= RECORDS FOR PROCESSING =

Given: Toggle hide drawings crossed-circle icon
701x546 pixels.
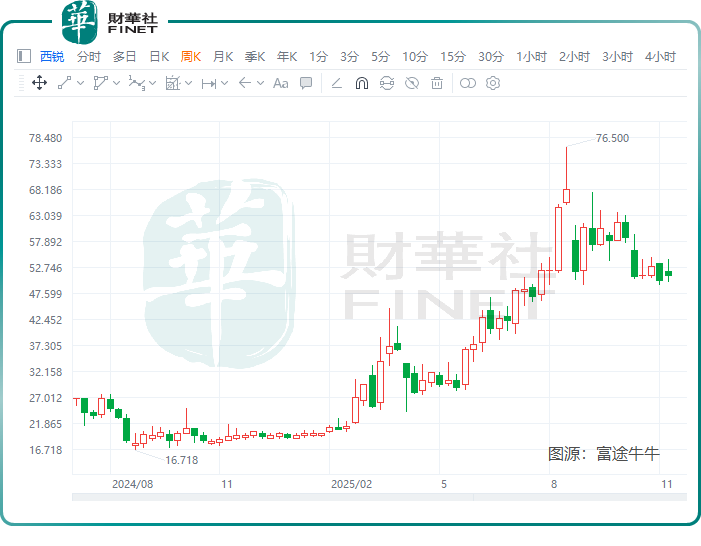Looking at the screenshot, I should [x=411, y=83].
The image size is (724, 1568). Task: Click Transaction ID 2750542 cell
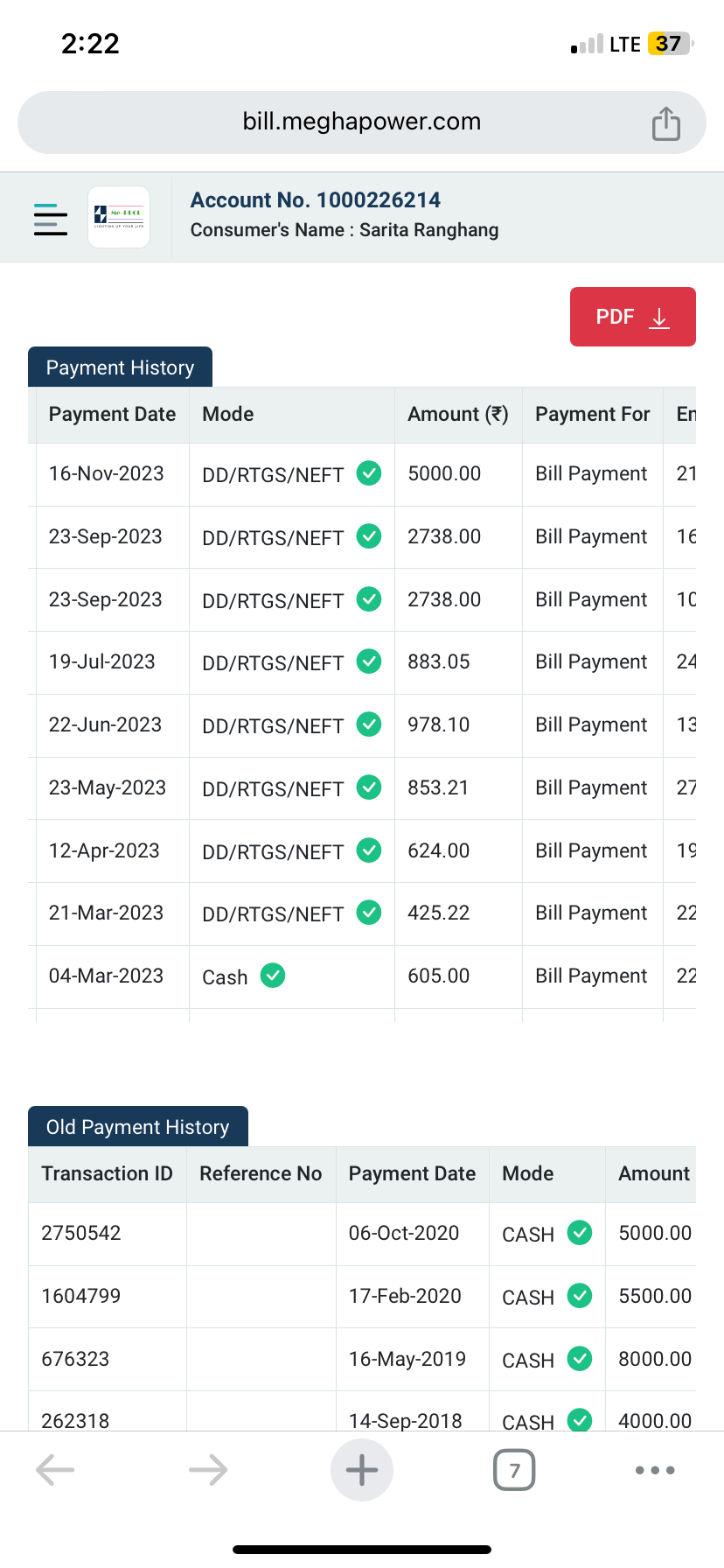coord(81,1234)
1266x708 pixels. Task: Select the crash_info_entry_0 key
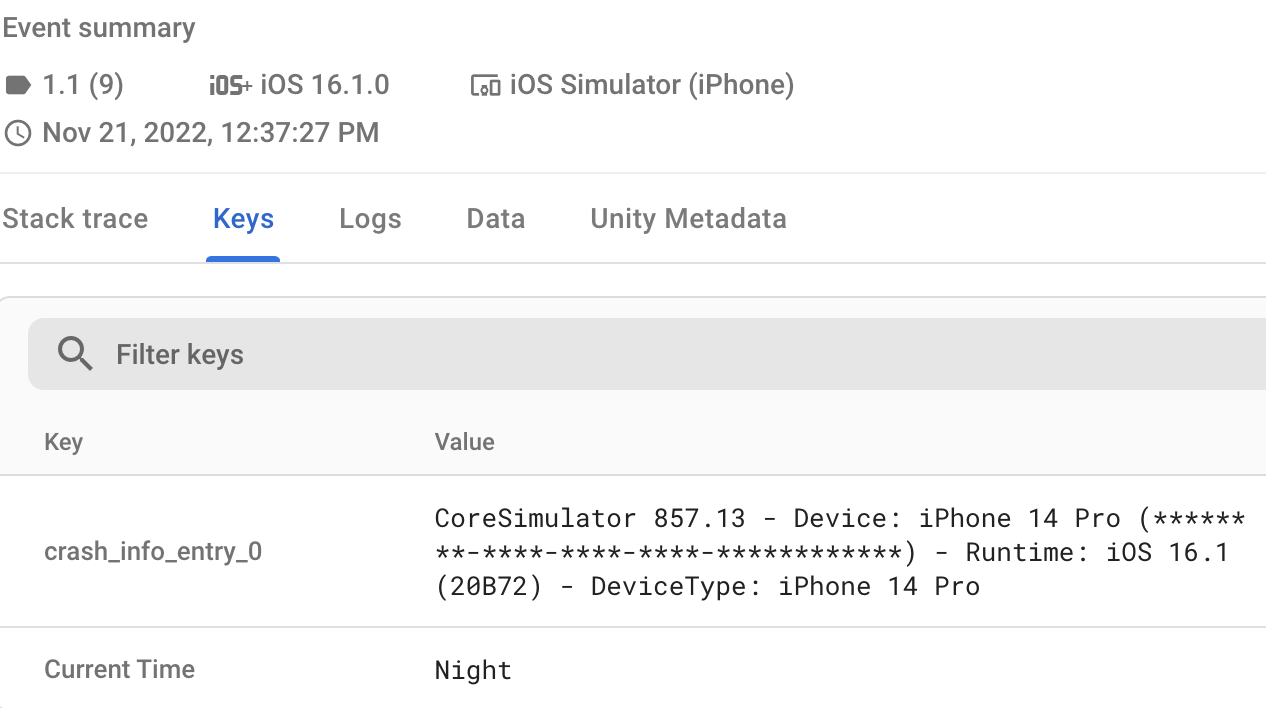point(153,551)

= WHAT THE TASK ASKS =
Leave the images out. Set down all of the material above exactly.

= EXERCISE RESPONSE =
Given: Toggle hide drawings crossed-circle icon
701x546 pixels.
Looking at the screenshot, I should [x=411, y=83].
The image size is (724, 1568). Task: Click Transaction ID 2750542 cell
coord(81,1234)
1266x708 pixels. Task: Select the crash_info_entry_0 key
point(153,551)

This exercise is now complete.